TASK DESCRIPTION
Each line of the data that mentions the string "computer" needs to be identified and copied.

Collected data
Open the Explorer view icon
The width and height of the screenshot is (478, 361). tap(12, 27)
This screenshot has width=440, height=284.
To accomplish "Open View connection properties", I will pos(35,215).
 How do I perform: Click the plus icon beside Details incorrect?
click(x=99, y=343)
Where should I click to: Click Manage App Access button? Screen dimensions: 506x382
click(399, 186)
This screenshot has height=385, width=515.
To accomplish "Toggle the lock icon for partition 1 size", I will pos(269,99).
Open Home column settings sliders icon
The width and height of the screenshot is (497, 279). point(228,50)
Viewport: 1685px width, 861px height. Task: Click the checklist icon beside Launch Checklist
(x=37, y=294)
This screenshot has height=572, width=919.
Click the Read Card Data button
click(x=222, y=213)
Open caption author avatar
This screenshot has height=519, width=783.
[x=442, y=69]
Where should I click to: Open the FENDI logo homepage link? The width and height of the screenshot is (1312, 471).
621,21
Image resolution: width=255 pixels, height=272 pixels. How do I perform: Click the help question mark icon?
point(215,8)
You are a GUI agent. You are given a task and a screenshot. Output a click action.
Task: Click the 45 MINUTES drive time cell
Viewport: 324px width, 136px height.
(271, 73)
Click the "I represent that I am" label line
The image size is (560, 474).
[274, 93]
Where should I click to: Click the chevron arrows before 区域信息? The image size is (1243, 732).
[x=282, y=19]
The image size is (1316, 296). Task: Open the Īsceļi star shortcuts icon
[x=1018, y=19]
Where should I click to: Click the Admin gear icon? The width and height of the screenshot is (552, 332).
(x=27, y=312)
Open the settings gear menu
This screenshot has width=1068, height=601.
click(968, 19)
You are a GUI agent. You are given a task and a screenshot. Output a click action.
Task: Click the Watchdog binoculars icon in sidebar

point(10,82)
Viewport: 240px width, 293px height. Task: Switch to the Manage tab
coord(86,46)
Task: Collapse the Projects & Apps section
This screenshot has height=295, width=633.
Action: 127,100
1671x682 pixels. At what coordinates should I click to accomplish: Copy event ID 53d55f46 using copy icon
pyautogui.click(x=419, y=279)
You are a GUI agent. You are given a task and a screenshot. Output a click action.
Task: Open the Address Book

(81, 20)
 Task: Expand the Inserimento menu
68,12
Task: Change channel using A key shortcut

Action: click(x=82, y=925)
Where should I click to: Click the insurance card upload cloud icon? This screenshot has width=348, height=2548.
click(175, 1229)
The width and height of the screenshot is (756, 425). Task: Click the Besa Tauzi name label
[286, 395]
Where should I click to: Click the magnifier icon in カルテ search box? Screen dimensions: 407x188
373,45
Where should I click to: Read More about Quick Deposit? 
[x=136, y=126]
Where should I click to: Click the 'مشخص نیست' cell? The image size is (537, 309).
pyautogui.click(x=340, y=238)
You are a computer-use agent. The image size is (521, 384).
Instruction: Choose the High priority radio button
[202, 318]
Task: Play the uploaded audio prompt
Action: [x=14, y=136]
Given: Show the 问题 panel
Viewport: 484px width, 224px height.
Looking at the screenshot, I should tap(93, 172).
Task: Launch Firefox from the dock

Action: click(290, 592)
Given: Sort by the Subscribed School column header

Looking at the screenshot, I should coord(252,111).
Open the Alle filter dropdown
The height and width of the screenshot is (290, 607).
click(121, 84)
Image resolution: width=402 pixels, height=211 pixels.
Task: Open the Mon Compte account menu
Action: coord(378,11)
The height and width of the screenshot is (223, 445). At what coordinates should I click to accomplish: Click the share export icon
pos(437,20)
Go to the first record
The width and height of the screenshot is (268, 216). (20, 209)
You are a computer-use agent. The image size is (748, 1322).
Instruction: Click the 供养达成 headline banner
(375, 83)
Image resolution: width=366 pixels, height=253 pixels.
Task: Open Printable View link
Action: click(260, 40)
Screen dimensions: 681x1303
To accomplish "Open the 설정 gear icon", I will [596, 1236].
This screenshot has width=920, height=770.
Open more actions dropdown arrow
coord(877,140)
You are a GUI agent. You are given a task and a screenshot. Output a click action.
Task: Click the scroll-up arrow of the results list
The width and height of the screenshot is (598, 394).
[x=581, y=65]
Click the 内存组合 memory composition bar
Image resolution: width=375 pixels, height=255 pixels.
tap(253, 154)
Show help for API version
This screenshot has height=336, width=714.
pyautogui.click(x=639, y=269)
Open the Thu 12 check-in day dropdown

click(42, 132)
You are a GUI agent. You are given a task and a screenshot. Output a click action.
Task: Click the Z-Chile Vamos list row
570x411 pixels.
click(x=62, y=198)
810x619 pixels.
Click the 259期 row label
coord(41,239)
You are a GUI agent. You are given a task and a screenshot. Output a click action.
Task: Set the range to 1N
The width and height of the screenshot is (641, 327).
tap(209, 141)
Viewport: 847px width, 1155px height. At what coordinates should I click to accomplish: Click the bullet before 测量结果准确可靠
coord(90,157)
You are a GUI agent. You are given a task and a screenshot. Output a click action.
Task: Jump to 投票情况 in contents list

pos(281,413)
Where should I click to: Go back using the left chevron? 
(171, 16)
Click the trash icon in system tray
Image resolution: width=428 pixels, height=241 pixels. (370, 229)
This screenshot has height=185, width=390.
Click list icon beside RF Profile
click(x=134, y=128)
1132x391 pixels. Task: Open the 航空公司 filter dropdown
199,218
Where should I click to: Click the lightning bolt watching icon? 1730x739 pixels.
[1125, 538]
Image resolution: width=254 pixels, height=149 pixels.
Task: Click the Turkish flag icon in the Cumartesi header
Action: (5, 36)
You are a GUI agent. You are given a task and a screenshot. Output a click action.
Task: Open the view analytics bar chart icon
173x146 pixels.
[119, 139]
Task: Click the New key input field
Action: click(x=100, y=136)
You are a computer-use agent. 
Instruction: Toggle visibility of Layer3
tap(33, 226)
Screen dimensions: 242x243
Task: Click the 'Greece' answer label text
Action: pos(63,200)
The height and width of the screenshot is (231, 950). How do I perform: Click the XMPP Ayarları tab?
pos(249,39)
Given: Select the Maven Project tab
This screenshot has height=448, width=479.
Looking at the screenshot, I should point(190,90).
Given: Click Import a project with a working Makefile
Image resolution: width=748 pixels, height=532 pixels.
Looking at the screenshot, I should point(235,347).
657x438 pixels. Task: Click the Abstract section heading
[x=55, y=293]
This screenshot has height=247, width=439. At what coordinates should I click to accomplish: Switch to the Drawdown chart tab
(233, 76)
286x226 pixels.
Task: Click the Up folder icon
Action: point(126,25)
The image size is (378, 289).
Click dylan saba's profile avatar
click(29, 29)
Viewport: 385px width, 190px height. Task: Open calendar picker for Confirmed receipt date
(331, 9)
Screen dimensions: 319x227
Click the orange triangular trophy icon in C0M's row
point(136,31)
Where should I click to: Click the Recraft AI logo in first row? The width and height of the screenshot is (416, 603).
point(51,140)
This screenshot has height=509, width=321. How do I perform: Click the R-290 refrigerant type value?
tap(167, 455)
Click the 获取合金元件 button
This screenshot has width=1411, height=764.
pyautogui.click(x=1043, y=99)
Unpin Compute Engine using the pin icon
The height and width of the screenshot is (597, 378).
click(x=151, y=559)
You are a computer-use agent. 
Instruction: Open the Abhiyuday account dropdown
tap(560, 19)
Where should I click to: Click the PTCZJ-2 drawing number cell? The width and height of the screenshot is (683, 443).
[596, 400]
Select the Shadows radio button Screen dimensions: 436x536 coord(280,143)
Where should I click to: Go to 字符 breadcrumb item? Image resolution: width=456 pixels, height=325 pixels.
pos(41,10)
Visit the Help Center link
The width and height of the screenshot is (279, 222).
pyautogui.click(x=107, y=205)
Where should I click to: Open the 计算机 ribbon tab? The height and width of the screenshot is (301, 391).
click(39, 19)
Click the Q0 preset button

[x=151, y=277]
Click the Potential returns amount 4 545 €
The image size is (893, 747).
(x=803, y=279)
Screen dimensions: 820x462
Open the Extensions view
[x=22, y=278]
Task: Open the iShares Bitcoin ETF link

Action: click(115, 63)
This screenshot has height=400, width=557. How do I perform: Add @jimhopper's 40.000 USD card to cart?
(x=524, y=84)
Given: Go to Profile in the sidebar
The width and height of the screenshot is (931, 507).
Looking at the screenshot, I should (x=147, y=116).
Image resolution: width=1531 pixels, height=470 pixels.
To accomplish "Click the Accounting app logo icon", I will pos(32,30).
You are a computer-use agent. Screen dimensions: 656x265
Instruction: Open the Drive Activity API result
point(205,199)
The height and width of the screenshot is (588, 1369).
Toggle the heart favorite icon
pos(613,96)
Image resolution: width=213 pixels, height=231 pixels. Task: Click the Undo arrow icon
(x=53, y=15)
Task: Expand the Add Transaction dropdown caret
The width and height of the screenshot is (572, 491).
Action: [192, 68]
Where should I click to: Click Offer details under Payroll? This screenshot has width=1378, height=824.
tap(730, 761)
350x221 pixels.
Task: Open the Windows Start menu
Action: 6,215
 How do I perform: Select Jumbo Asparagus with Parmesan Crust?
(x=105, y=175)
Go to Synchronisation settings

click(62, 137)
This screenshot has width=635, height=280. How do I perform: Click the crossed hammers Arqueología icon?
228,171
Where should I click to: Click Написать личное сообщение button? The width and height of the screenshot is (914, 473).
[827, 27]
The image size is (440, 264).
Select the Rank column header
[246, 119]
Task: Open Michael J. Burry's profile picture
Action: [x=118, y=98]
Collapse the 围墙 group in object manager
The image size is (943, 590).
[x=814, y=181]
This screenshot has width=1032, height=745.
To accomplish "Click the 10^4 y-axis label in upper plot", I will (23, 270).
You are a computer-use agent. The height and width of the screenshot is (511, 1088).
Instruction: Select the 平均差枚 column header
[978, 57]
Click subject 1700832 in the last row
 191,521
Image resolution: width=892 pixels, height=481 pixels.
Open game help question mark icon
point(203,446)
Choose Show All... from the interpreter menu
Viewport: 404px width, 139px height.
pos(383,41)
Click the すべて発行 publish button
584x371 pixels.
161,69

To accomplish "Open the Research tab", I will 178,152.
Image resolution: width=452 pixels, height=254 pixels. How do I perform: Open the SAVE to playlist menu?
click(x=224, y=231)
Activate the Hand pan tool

EXERCISE OUTPUT
You are a computer-use agent. The image size is (521, 384).
You are a computer-use agent. The image size is (748, 1322).
You are a computer-use agent. 
You are a computer-use agent. 
You are a computer-use agent. Screen dimensions: 656x265
You are a computer-use agent. The height and width of the screenshot is (511, 1088).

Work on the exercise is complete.